Shammi Kapoor died this morning. If a soul survives the body, he will smile all the way to wherever he would go. If there is no such thing as a soul, his Yahoo… call will linger in our world for a long, long time to come.
I had a personal agenda in wanting to meet Shammi Kapoor in March, 2000. The enthusiasm of Asha, my daughter, made up for my trepidation while we approached the watchman’s table outside his ground floor flat in Malabar Hill.
“Sa’ab ghar mein Nai hein,” said the guard. He agreed to take a copy of my new book, Desktop For Everyone, and send it into his house.
Three days later we called on him again. Who is it who wanted to see him, asked a voice over the Intercom. Asha, said my daughter.
“No, Asha Menon”.
Pause. “Is it about that book?”
My heart sank. There wasn’t much enthusiasm in that voice.
“Send them in.”
He greeted us at the door and shook hands. He wasn’t the Shammi Kapoor I knew in my youth. His hair was no longer the shiny black coiffeur-art that it once was. The portly gentleman in front was nonetheless as handsome as any 69-year old could hope to be.
“You are lucky to have a daughter like her,” he said, tapping Asha’s shoulder.
Indeed I was. But how did he know?
“I spoke to her over the phone. Very persuasive.”
Our visit was for selfish reasons. If I could even mention his name associated with the publication of my new book, I could expect much mileage. On the other hand, Shammi Kapoor had no reason to meet me.

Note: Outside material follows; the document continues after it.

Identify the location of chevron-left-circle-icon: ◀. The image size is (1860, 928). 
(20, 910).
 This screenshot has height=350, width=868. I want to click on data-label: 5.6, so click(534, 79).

He was just a kindly man who took the trouble to read my book through – this was what he said – the major part of a whole night.

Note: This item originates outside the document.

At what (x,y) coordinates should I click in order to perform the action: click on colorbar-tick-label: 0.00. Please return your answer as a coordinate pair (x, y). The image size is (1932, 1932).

“But why me?,” he said. “You should have met ……… He’s the computer expert,” he gave the name of an author of computer books I didn’t much care for.
“You did much to popularize internet and digital computing in India,” I said.

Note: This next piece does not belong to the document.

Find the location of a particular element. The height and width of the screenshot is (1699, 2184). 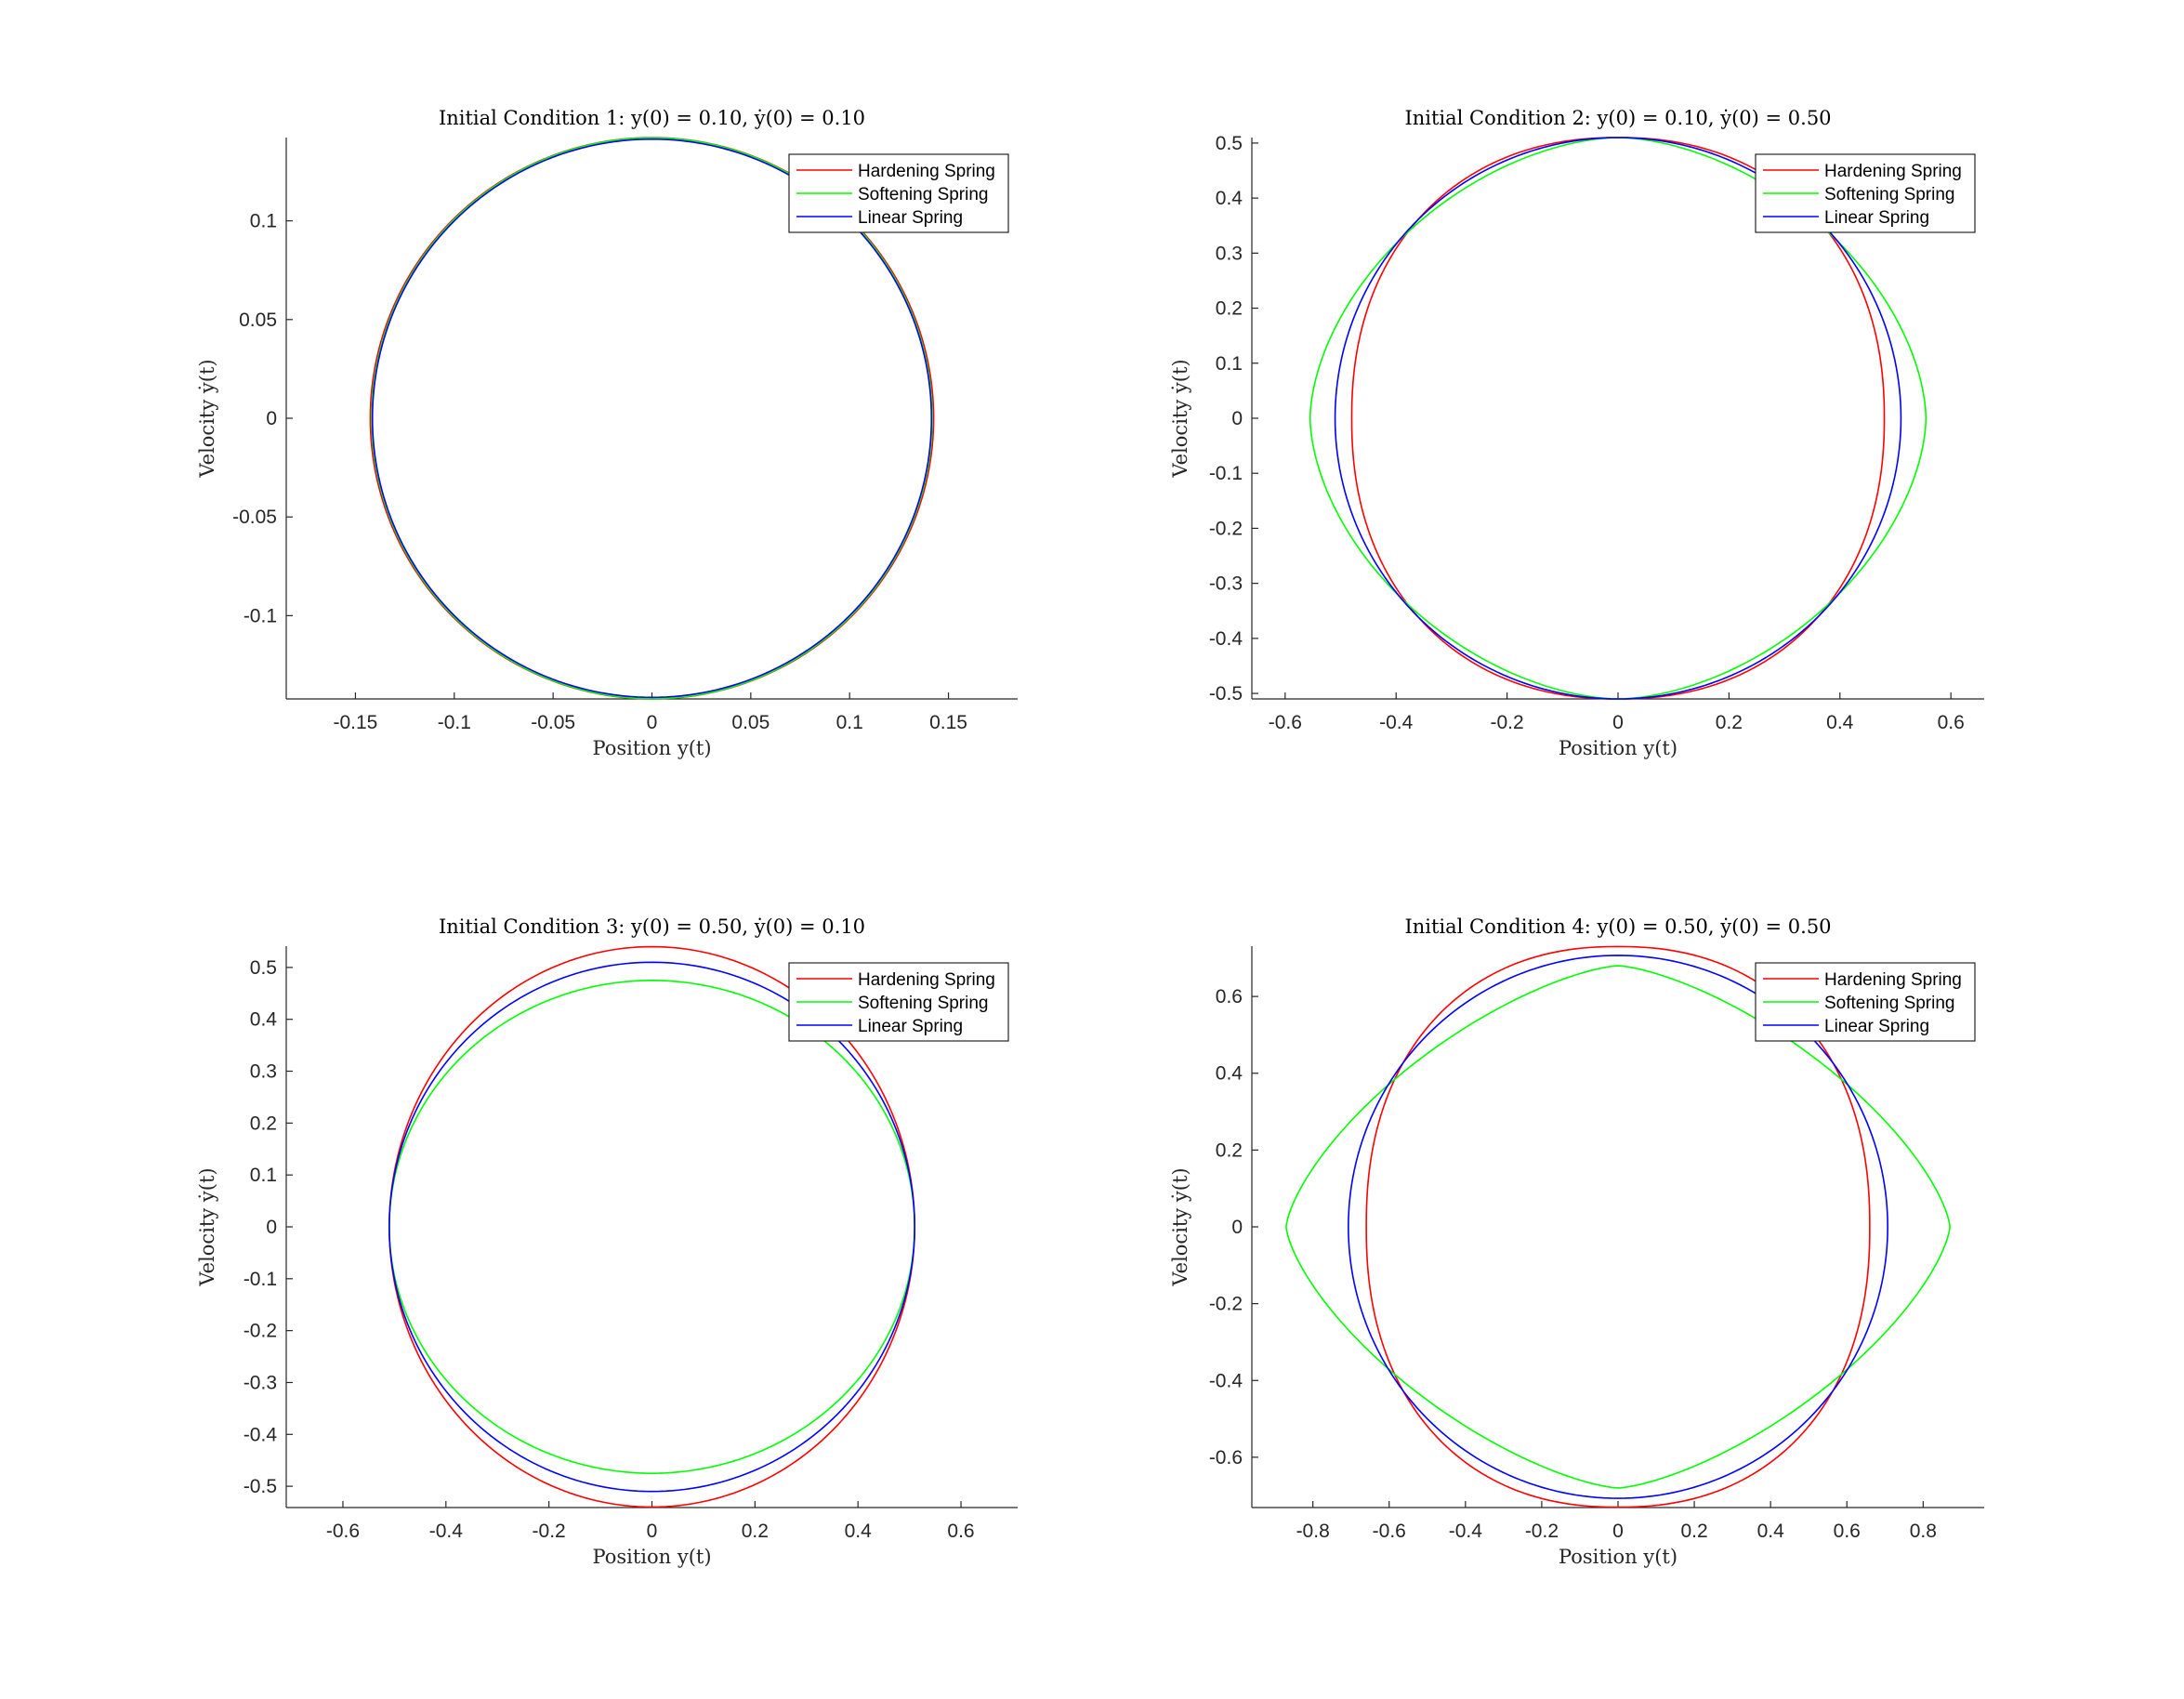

“Moreover, you were my hero through my twenties. Your acting and dancing gave us solace to us young soldiers serving in Kashmir and Ladak.”
I feared I had I overshot the runway there. So I added, “You invented that style of robot-dancing. Michael Jackson came much later. ”
While I spoke of films, he showed us around his computer room. He had the latest Apple computer of the time and a printer and a router. He showed us the website he had designed for the Kapoor family. He told us how he came to buy his first computer in London just to get rid of transit boredom and fell in love with computing.
I brought up the subject of Baburao Patel and how he once wrote, in reference to Kapoor family, that the Pathans would never learn to act.
“Baburao is a funny man,” he said, smiling without venom. “He chose to make some money by taking our name, that is all.”
He didn’t promise to come to the launching of my book.
“Let me see, I will try. You must also call someone else who is well-known. Your book deserves it”, he said.
To me, that meant a polite no. I invited the director of Aptech to launch the book.
On 24th April 2000, while Mr. Sharma, the director, was announcing the launch of the book, some in the audience stood up, others murmured. Shammi Kapoor, the famous actor, was walking down the aisle towards the podium.
That did much more than making my day. He climbed up the dais with some difficulty on account of his weight, and spoke highly about my work.
“I wish Menonji had written this book eleven years ago when I was struggling to get the hang of computers,” he said. I could have choked.
He stayed back for the cocktail and dinner. He refused the scotch that was offered and asked for a soft drink. He was being considerate to an aspiring author, for I knew that the Kapoors of that generation were fond of Black Label.
I wrote a short piece in Free Press Journal, mentioning his generosity, his handsome looks despite the age and receding hairline, his Rudraksh Mala with the image of his Guru in its locket and his not being too proud of his earlier style of acting. I sent a copy of it to him. He never mentioned it in his later mails – I wasn’t sure if it was because he was used to people writing about him to see themselves in print, or because he didn’t like the contents. I hope it was the former.
We exchanged many e-mails since that glorious (for me) night. I requested him not to call me Menonji, but just Vishu, or if that sounded too familiar, Menon.
“All right,” he mailed back. “I’ll call you Menon Sa’ab.” He stuck to the ‘Sa’ab part through all our later correspondence.
Shammi Kapoor never failed to answer a mail. He even mentioned some of his own disappointments while consoling me about my departed son.
Our correspondence trailed off due to my laziness, not his negligence. He replied my get-well message even when he was laid up in a Pune hospital.
To me, Shammi Kapoor was a real hero – not just a filmi hero. Long live his name and fame.